No reliable field methods are available for determining the amount of sulfides in marshes. The sulfide odor of marshes is not a reliable indicator of the presence of oxidizable sulfides; however, there are situations in which odor is a reliable estimate. Drained or excavated marsh soils that contain large amounts of sulfides commonly have yellow efflorescences of the mineral jarosite on the exteriors of clods.

Two field tests are commonly used to detect excess oxidizable sulfides (Soil Survey Staff, 1975). In one test, pH is measured before and after the soil is incubated at field capacity. A large drop in pH, or a pH of 3.5 or less after drying, indicates excessive amounts of sulfides. In the other test, the sample is treated with 30- to 36-percent hydrogen peroxide and heated to complete oxidation and drive off the excess peroxide. Then, pH is measured. If the decrease in pH is large, sulfides are probably present. A meter is preferred for measuring pH because of the possibility of oxidation of indicator dyes. Special dyes suitable for this test are available.

If the field tests for oxidizable sulfides are positive, laboratory determinations of sulfur content may be required for precise interpretations.

Footnotes

  1. As much as 50 cm of recently deposited sediment is disregarded in classifying the underlying set of genetic horizons (Soil Taxonomy). These thin deposits are not part of the solum bat may be otherwise important. By the same convention, a soil is not considered to be buried (Soil Taxonomy) unless there is at least 50 cm of overlying sediment that has no genetic horizons in the lower part.
  2. For soils having cyclic horizons or layers recurring at intervals between 2 m and 7 m, a pit large enough to study at least one half of the cycle is necessary.
  3. "Wind Erosion" is sometimes used for the sculpture of rocks by wind-blown particles. The term is used in this manual, in soil science generally, and by many geologists for the detachment, transportation, and deposition of soil particles by wind.
  4. The primary unit for suction is the pascal (symbol, Pa). The kilopascal (symbol kPa) is commonly employed. A kilopascal is 1000x a pascal. One bar is 100 kilopascals.

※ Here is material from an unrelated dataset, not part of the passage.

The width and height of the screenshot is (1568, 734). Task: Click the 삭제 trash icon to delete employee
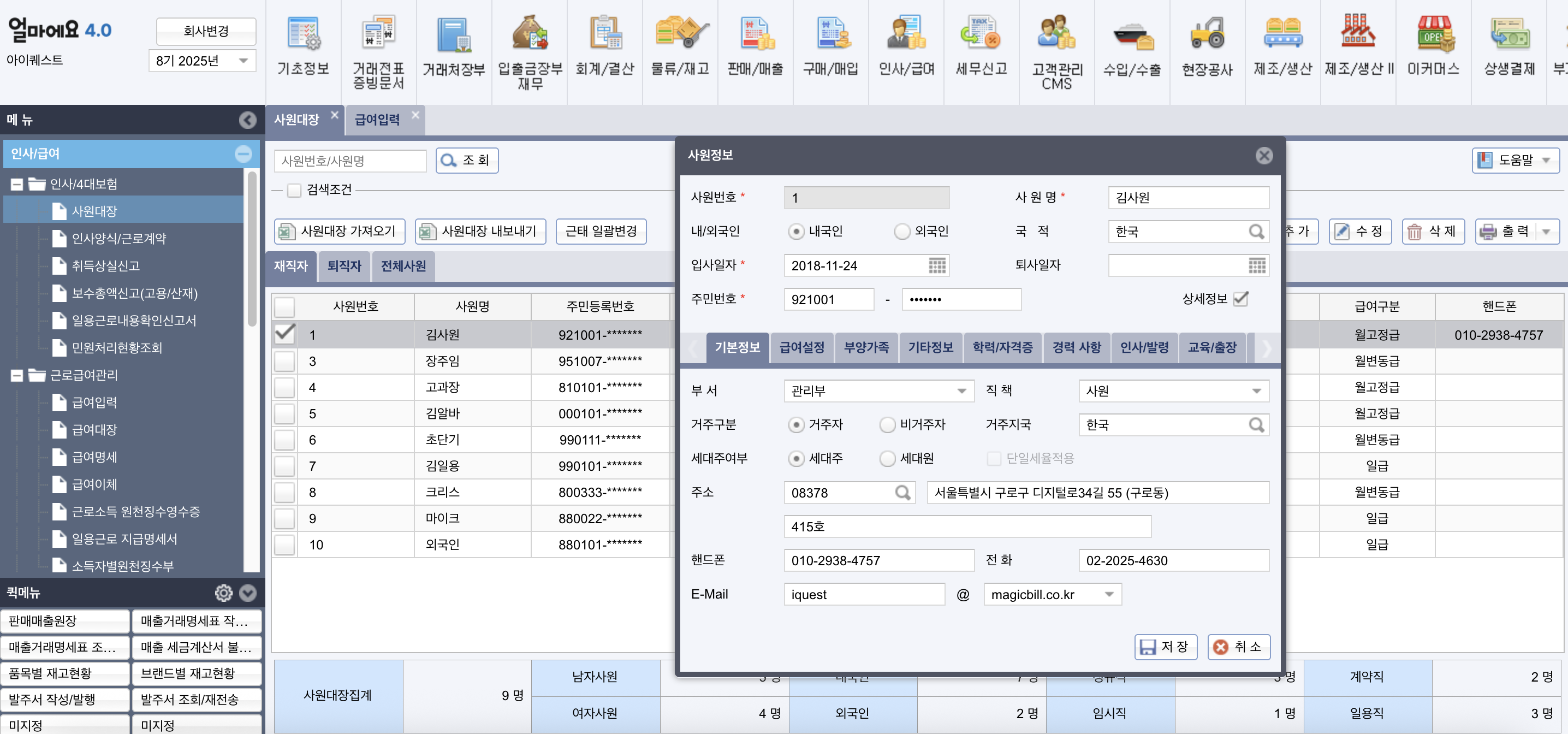coord(1413,231)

  5. Total porosity = 100 - (100 x Db/Dp), where Db is the bulk density of the < 2mm material at or near field capacity and Dp is the particle density. The particle density may be computed from the following: Dp = 100/[[(1.7xOC)/Dp1] + [(1.6xFe)/Dp2] + [[100 - [(1/7xOC) + (1.6xFe)]]/Dp3]] where OC is the organic carbon percentage and Fe is the extractable iron by method 6C2 (Soil Survey Laboratory Staff, 1992)or an equivalent method. The particle density of the organic matter (Dp1) is assumed to be 1.4 Mg/m3, that of the minerals from which the extractable iron originates (Dp2) to be 4.2 Mg/m3, and the material exclusive of the organic matter and the minerals contributing to the extractable Fe (Dp3) to be 2.65 Mg/m3.
  6. The Soil Science Society of America prefers that all quantities be expressed on a mass basis. This results in Ksat units of kg s m-3. Other units acceptable to their society are m3 s kg-1, the result of expressing all quantities on a volume basis, and m s-1, the result of expressing the hydraulic gradient on a weight basis and flux density on a volume basis.

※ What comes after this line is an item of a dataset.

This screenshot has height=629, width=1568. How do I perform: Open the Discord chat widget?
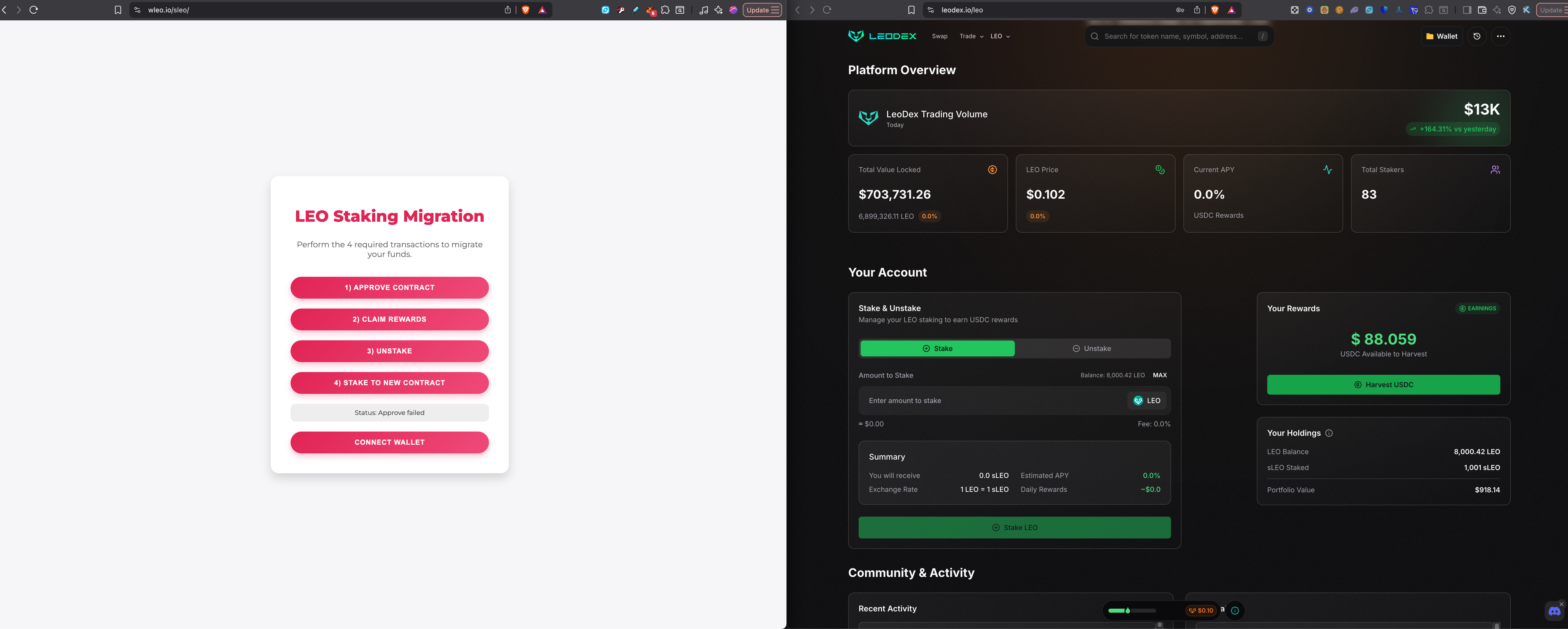tap(1554, 611)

  7. Rock structure includes fine stratification in unconsolidated, or pseudomorphs, of weathered minerals that retain their positions relative to each other and to unweathered minerals in saprolite from consolidated rocks.
  8. Indicates weathered bedrock or saprolite in which clay films are present.

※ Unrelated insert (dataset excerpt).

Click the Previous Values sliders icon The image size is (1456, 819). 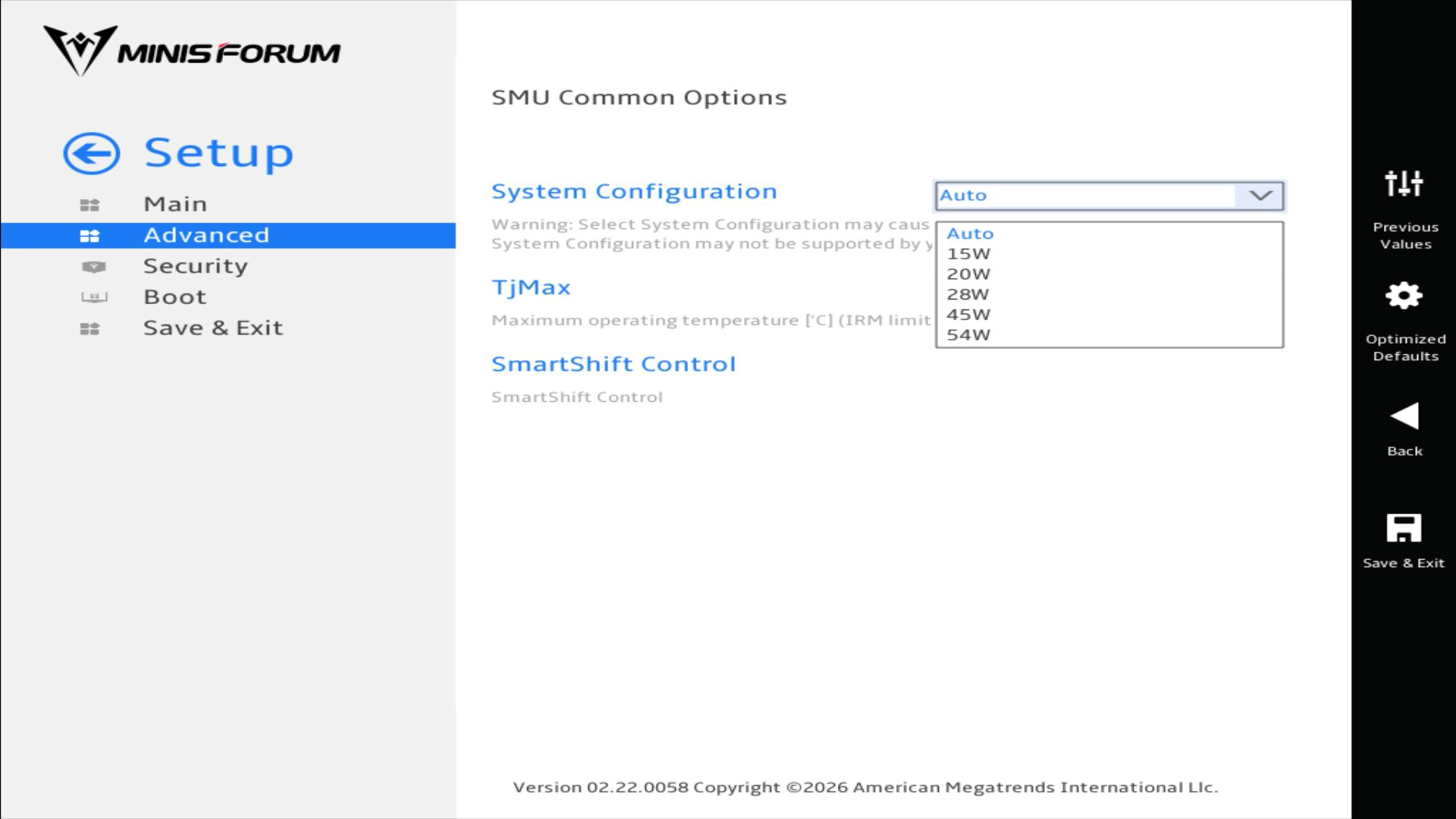pos(1404,184)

  9. The appropriate color chips, separate or mounted by hue on special cards for a loose leaf notebook, may be obtained from the Munsell Company.
  10. The notation for hue, and for value and chroma, is decimal and could be refined to any degree. In practice, however, only the divisions on the color charts are used.
  11. Crack depth by wire insertion may yield shallower depths than is measured by pouring loose sand into the crack and excavating after wetting and the crack has closed. The latter method, however, is only suitable for detailed examination; whereas, wire insertion is relatively rapid and can be completed in a single observation.